● Goal of the exercise: Every line below from the one containing "Task: Switch to the Favorites tab in sidebar" to the final line must be reproduced exactly, and no other line may appear in the answer.

—————

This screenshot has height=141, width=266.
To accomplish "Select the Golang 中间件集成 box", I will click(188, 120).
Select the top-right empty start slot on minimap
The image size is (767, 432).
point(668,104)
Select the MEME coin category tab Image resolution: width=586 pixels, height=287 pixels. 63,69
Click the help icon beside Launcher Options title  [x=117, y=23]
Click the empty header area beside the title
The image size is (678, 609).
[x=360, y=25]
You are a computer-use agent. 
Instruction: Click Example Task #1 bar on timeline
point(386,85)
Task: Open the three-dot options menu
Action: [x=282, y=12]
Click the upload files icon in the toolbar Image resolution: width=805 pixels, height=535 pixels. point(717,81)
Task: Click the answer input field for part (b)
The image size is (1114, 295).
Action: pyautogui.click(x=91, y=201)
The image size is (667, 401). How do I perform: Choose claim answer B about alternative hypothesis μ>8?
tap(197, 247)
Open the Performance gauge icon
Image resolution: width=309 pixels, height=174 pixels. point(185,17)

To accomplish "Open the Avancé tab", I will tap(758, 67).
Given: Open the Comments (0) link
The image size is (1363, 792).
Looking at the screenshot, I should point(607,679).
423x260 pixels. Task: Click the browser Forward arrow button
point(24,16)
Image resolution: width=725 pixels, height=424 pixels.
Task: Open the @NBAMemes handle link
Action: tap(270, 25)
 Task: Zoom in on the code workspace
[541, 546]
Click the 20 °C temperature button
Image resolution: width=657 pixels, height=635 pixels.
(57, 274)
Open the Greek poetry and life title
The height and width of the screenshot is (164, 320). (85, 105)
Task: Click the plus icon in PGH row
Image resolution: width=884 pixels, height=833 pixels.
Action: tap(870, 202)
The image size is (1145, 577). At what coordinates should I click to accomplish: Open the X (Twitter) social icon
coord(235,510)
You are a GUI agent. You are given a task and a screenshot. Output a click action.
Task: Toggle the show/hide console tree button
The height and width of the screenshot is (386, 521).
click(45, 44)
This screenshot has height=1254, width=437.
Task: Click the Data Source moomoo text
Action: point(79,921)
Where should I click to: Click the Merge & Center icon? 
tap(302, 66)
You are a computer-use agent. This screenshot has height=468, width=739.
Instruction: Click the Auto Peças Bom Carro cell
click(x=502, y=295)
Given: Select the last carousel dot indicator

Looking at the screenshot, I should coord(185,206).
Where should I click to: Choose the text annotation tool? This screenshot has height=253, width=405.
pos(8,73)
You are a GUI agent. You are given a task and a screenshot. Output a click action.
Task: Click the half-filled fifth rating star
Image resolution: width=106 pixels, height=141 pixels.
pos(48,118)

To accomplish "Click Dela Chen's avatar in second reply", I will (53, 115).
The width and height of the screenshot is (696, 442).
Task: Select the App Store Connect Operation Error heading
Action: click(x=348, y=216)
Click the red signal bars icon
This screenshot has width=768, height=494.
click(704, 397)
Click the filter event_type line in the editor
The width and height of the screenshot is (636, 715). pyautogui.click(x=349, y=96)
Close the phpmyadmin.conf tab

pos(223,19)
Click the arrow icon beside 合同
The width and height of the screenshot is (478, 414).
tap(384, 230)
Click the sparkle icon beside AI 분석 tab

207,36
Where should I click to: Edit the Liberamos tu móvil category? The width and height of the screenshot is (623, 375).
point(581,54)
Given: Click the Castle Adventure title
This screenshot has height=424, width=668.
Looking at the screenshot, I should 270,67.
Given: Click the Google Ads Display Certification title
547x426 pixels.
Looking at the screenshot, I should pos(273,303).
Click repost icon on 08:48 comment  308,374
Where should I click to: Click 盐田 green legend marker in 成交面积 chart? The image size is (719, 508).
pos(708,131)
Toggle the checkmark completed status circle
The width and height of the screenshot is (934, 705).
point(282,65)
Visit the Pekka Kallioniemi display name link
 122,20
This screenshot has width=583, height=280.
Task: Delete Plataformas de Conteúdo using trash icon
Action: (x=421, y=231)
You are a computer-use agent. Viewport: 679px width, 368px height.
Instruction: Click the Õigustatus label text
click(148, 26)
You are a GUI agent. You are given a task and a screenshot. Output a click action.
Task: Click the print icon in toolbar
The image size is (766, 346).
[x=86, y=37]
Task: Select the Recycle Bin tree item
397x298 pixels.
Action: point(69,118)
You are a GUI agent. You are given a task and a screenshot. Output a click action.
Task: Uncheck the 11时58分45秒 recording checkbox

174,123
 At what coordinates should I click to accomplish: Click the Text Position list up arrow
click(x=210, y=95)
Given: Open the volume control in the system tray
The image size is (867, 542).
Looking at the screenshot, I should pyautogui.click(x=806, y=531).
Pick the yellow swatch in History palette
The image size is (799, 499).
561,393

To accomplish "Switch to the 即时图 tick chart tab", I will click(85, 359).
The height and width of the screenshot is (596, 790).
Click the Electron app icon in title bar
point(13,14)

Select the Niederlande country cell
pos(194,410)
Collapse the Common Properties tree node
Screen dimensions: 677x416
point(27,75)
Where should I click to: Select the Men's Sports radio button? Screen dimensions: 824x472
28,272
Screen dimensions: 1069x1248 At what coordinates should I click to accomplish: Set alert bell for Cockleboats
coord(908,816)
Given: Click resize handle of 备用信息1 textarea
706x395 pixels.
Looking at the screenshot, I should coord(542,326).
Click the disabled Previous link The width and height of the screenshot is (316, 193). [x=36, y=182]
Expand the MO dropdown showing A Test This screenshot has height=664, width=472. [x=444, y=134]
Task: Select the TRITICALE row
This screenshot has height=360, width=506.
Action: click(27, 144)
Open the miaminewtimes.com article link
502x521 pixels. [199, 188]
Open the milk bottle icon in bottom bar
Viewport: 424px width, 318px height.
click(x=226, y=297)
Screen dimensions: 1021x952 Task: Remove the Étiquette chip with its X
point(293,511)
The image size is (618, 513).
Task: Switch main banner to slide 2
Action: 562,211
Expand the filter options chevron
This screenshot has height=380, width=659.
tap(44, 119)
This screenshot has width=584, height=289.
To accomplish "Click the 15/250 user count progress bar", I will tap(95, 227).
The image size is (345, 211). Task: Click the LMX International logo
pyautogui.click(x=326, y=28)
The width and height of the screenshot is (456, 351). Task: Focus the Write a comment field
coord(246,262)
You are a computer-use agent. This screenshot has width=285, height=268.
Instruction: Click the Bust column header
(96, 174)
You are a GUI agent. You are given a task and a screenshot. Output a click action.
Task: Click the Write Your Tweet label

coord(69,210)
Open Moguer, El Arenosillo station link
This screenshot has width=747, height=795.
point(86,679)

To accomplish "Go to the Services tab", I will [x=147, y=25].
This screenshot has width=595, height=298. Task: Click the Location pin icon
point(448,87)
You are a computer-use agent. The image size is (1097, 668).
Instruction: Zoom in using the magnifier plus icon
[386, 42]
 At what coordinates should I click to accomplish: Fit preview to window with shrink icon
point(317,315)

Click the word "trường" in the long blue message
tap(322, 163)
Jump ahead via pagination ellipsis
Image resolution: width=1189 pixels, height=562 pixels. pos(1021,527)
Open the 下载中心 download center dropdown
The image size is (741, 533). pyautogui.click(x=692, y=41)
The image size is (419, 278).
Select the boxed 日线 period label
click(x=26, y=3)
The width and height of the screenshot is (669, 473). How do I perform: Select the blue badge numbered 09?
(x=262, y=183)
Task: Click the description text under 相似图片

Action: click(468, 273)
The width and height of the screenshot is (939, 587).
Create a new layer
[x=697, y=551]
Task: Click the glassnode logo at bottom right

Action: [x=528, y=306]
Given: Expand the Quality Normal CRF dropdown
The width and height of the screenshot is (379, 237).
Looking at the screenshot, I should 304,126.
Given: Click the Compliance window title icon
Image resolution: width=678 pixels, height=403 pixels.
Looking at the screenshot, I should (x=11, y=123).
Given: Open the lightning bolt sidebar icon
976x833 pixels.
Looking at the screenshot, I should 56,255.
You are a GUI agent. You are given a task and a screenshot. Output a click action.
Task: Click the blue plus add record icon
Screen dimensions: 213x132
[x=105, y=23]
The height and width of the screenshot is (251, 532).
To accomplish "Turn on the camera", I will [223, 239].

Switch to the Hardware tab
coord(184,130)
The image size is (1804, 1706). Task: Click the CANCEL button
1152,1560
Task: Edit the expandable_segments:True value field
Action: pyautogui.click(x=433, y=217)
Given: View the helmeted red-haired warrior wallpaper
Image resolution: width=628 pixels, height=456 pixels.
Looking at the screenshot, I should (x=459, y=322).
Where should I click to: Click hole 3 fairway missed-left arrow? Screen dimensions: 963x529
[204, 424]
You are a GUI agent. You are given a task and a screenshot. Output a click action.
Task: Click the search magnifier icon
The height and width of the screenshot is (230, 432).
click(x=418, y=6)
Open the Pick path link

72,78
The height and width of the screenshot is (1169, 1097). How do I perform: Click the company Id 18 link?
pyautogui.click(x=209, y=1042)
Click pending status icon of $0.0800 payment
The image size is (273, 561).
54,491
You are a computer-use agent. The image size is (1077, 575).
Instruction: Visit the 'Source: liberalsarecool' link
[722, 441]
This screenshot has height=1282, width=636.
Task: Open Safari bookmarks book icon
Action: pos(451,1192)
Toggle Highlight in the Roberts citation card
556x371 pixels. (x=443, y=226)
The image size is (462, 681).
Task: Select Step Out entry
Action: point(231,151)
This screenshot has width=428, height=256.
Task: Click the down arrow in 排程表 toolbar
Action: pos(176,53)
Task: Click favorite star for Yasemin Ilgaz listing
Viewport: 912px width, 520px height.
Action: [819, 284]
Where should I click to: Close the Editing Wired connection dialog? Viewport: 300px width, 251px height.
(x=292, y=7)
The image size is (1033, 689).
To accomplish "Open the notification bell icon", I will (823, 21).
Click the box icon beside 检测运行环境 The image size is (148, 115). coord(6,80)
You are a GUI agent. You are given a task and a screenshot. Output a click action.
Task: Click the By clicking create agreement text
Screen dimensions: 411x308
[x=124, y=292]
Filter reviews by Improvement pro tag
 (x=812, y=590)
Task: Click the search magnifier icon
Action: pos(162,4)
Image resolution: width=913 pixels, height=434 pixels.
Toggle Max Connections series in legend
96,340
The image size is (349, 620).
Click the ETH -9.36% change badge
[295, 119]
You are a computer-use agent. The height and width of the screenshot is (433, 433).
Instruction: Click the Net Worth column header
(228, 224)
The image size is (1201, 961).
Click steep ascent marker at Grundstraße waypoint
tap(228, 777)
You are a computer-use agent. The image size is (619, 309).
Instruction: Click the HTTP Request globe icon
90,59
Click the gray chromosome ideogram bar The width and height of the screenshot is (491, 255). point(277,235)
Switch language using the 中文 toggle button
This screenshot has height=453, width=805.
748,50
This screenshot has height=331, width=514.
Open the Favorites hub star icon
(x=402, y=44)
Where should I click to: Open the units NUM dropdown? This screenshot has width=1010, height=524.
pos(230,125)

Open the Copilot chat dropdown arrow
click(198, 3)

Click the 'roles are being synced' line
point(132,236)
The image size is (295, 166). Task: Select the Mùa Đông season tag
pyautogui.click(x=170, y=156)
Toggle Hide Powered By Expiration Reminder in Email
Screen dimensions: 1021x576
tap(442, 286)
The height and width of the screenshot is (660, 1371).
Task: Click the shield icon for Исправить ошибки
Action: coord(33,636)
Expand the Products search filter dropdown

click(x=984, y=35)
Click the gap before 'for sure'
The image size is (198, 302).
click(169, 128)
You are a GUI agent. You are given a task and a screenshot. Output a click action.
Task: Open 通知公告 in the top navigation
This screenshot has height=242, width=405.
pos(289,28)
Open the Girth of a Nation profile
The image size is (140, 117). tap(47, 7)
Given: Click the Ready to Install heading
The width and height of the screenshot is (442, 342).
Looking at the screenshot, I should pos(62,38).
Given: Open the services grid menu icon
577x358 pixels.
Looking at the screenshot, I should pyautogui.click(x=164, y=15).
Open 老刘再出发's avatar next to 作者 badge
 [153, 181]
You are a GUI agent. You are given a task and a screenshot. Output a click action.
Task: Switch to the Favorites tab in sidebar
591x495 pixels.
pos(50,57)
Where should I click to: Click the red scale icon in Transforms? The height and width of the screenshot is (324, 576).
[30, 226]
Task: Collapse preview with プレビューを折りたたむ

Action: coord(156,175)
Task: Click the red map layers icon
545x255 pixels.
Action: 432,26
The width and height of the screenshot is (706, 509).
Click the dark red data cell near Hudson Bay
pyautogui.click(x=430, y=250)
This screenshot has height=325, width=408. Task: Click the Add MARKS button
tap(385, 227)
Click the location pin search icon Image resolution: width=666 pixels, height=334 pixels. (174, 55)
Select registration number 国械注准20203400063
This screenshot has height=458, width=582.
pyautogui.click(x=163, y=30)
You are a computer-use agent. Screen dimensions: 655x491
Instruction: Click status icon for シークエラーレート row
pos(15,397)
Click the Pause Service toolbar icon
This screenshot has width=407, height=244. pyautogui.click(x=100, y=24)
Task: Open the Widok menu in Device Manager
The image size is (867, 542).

—————

● Output for this exercise:
Task: Switch to the Favorites tab in sidebar
591x495 pixels.
pos(50,57)
Where should I click to: Click the red scale icon in Transforms? The height and width of the screenshot is (324, 576).
[30, 226]
Task: Collapse preview with プレビューを折りたたむ

Action: coord(156,175)
Task: Click the red map layers icon
545x255 pixels.
Action: 432,26
The width and height of the screenshot is (706, 509).
Click the dark red data cell near Hudson Bay
pyautogui.click(x=430, y=250)
This screenshot has height=325, width=408. Task: Click the Add MARKS button
tap(385, 227)
Click the location pin search icon Image resolution: width=666 pixels, height=334 pixels. (174, 55)
Select registration number 国械注准20203400063
This screenshot has height=458, width=582.
pyautogui.click(x=163, y=30)
You are a computer-use agent. Screen dimensions: 655x491
Instruction: Click status icon for シークエラーレート row
pos(15,397)
Click the Pause Service toolbar icon
This screenshot has width=407, height=244. pyautogui.click(x=100, y=24)
Task: Open the Widok menu in Device Manager
The image size is (867, 542).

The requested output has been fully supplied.